Materials and Methods

This systematic review and meta-analysis was performed according to the Preferred Reporting Items for Systematic Reviews and Meta-Analyses (PRISMA) guidelines.24

Literature Search

A search of MEDLINE and EMBASE databases was performed to find original literature that reported the detectability of machine learning using MRI data for patients with BM. The following search terms were used: ((brain metastasis) OR (brain metastases) OR (metastatic brain tumor) OR (intra-axial metastatic tumor) OR (cerebral metastasis) OR (cerebral metastases)) AND ((automated) OR (computer aided) OR (computer-aided) OR (CAD) OR (radiomic) OR (texture analysis) OR (deep learning) OR (machine learning) OR (neural network) OR (artificial intelligence)). No beginning search date was set, with the literature search being updated until April 27, 2020. The search was limited to publications written in the English language. The bibliographies of relevant articles were searched to identify any other appropriate articles.

Inclusion Criteria

Studies satisfying the following criteria were included: (1) involved patients with BM; (2) machine learning using MRI data was the index test; and (3) contained sufficient data for the detectability (proportion) analysis of the index test.

Exclusion Criteria

Studies or subsets of studies were excluded if any of the following criteria were met: (1) case reports or case series including fewer than 10 patients regardless of the topic; (2) letters, editorials, conference abstracts, systematic reviews or meta-analyses, consensus statements, guidelines, and review articles; (3) articles not focusing on the current topic; (4) articles with, or with suspicion of, overlapping populations; and (5) contained insufficient data for the detectability analysis of machine learning using MRI data for the patients with BM.
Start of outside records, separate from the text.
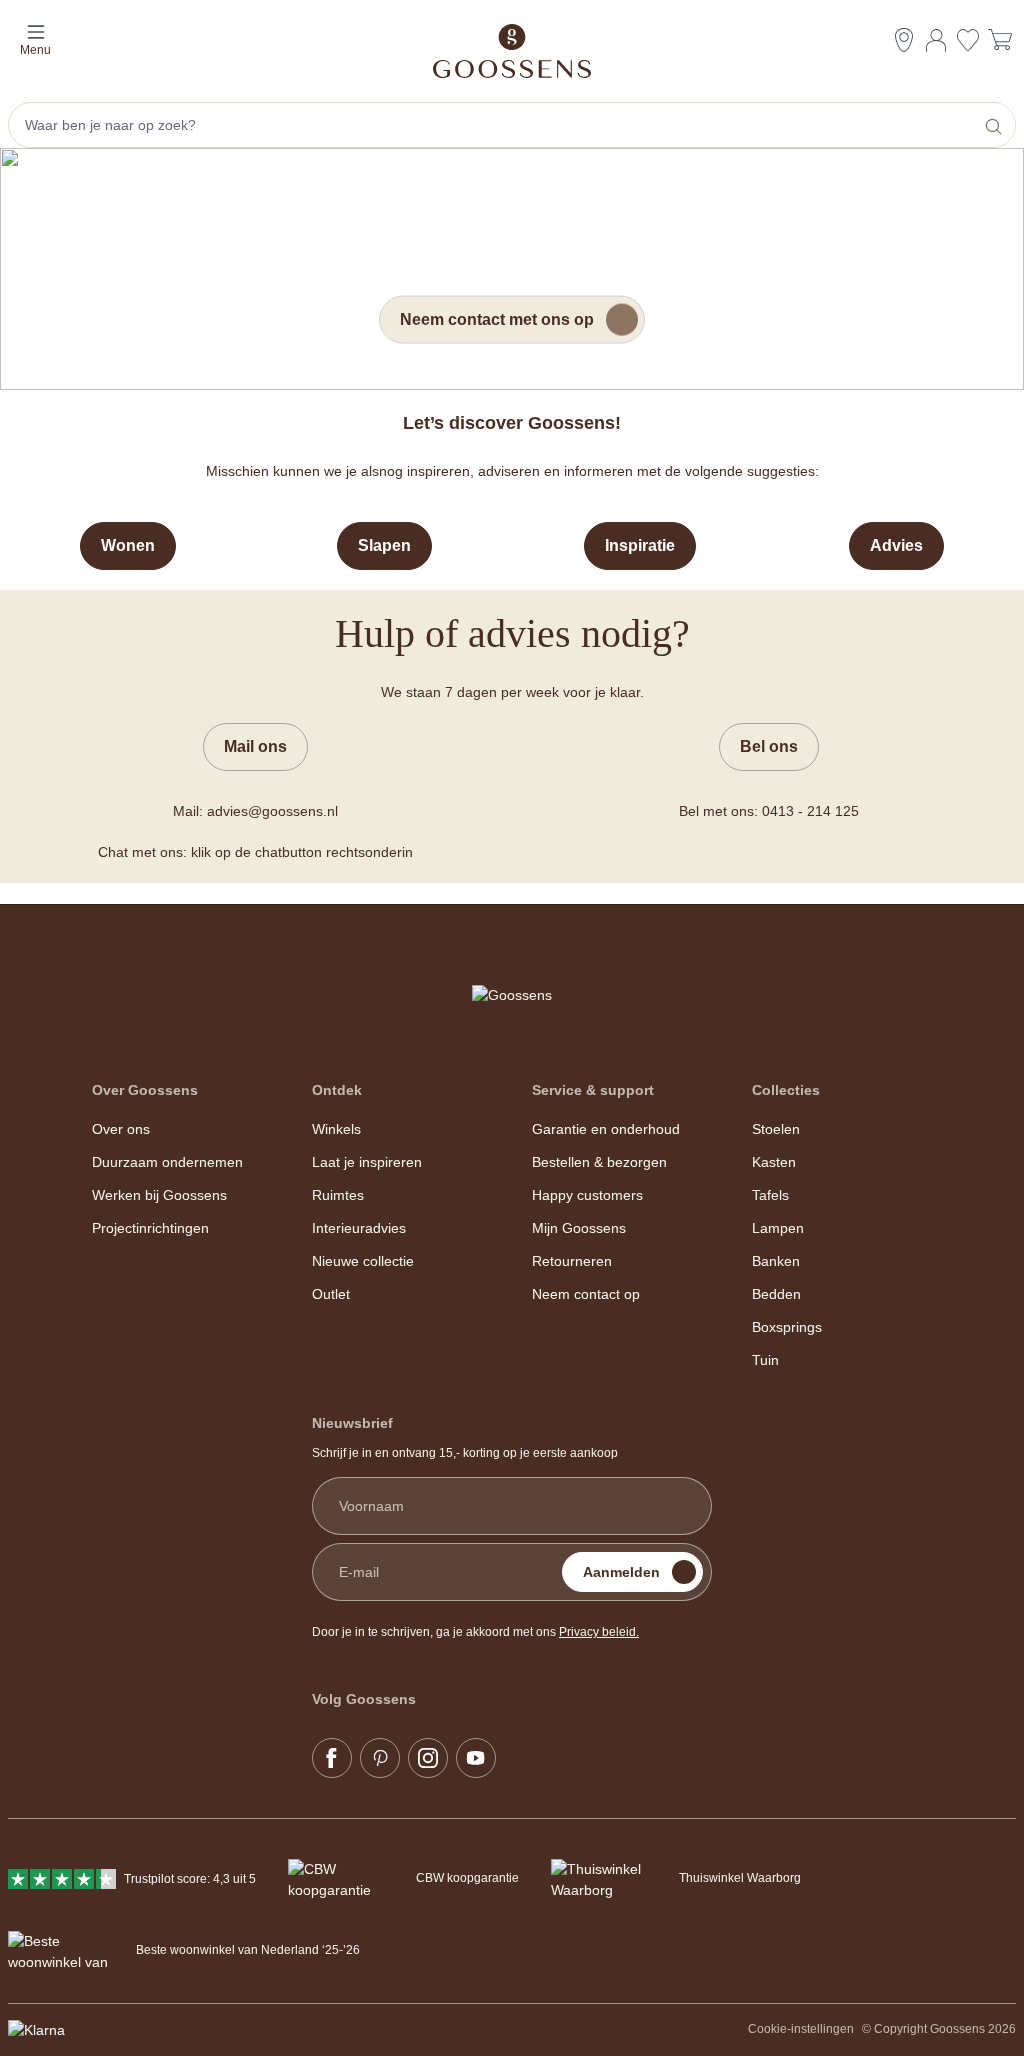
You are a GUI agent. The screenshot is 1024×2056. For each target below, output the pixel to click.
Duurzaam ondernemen (167, 1162)
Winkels (336, 1129)
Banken (776, 1261)
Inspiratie (640, 545)
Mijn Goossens (579, 1228)
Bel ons (769, 746)
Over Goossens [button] (145, 1090)
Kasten (774, 1162)
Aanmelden (621, 1572)
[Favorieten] (968, 42)
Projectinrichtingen (150, 1228)
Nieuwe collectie (363, 1261)
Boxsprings (787, 1327)
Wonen (128, 545)
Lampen (778, 1228)
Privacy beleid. (599, 1632)
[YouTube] (476, 1758)
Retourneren (572, 1261)
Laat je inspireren (367, 1162)
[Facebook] (332, 1758)
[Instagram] (428, 1758)
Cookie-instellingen (801, 2029)
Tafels (770, 1195)
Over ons (121, 1129)
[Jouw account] (936, 40)
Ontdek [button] (337, 1090)
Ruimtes (338, 1195)
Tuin (765, 1360)
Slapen (384, 545)
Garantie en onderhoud (606, 1129)
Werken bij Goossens (159, 1195)
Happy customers (587, 1195)
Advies (896, 545)
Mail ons (255, 746)
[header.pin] (904, 40)
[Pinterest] (380, 1758)
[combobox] (493, 125)
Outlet (331, 1294)
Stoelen (776, 1129)
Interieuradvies (359, 1228)
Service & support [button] (593, 1090)
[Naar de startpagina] (512, 51)
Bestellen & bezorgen (599, 1162)
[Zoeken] (995, 125)
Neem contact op (586, 1294)
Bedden (776, 1294)
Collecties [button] (786, 1090)
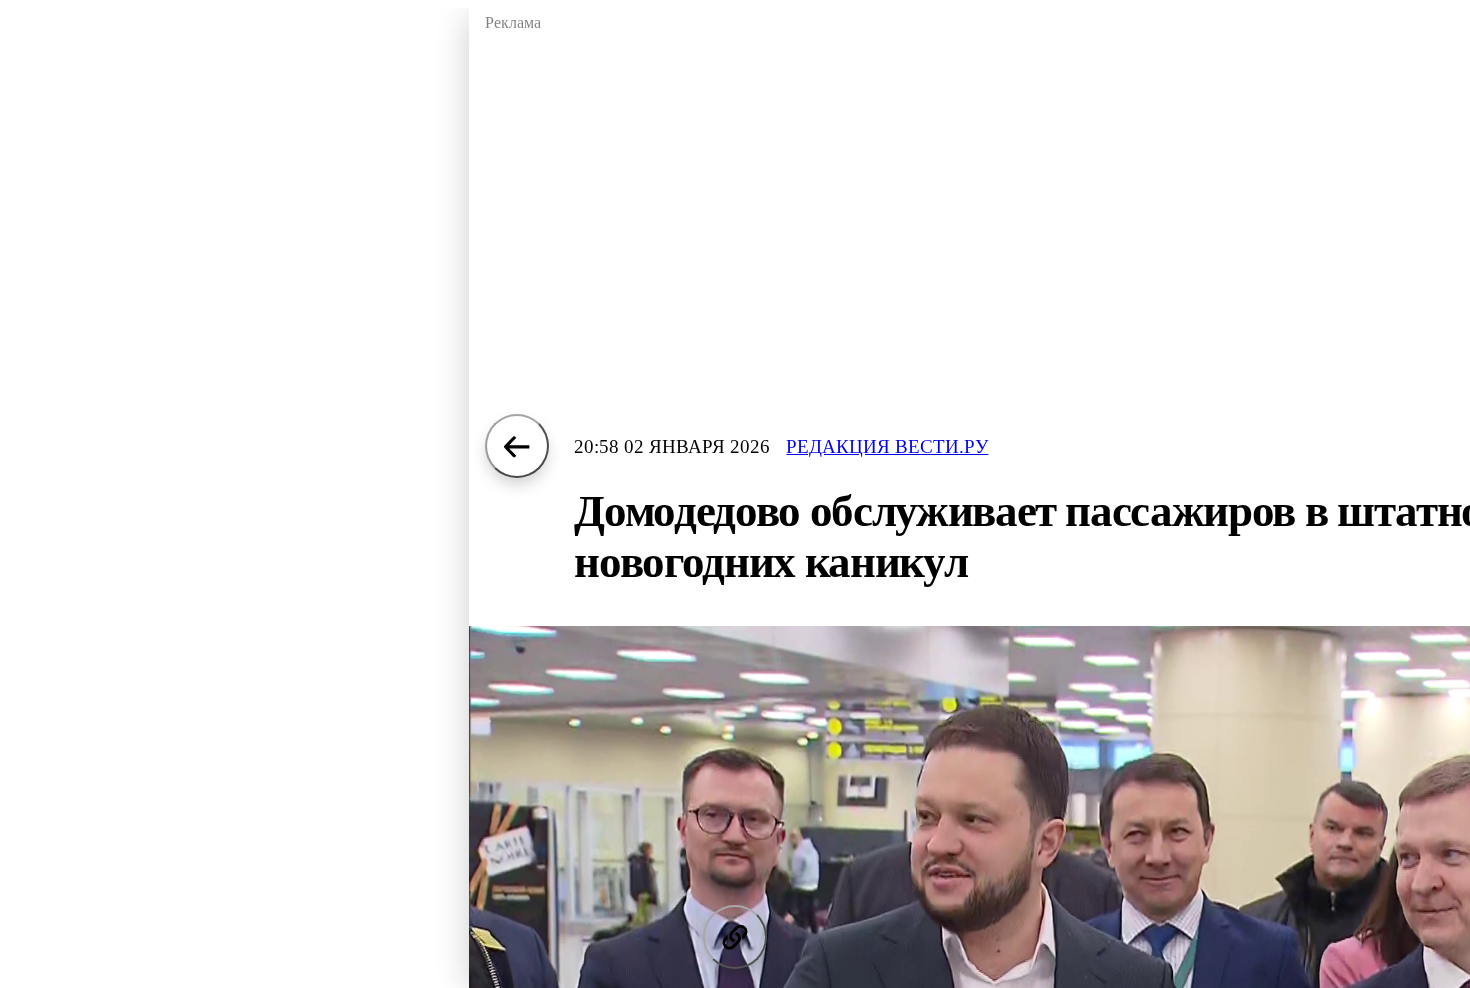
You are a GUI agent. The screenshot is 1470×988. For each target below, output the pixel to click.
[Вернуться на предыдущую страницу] (517, 446)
Two radiologists, S.J.C. and L.S., with 7 and 10 years, respectively, of experience in neuroimaging, independently performed the literature search and selection.

Data Extraction

We extracted data using standardized forms according to the PRISMA guidelines.24 Herein, the DL group was defined as the studies that utilized deep neural networks (eg, convolutional neural networks or its derivatives) as their main algorithm. Otherwise, the studies were classified into the cML group.21 The following data were extracted:

1. Characteristics of the included studies: authors, year of publication, institution, country of origin, duration of data recruitment, study design (prospective vs retrospective), category of validation (internal vs external, random split vs temporal split if internal validation), number of patients in each dataset (total, developmental, and test set, respectively. Due to the unclear word across the studies, we defined the developmental set as all datasets except for test set (ie, the validation set for the fine-tuning step in the DL is considered as the developmental set23), male-to-female ratio (total, developmental, and test set, respectively), and proportion of lung cancer (which is the most common primary cancer for BM) among the enrolled patients with cancer (total, developmental, and test set, respectively), number of metastatic nodules in each dataset (total, developmental, and test set, respectively), mean size of metastatic nodules in each dataset (total, developmental, and test set, respectively), proportion of nodules equal to or larger than 10 mm (total, developmental, and test set, respectively), patient inclusion criteria, and performer who determined the ground truth.

2. MRI characteristics: MRI machine and vendor, magnetic field strength (T), in-plane resolution, and slice thickness (mm).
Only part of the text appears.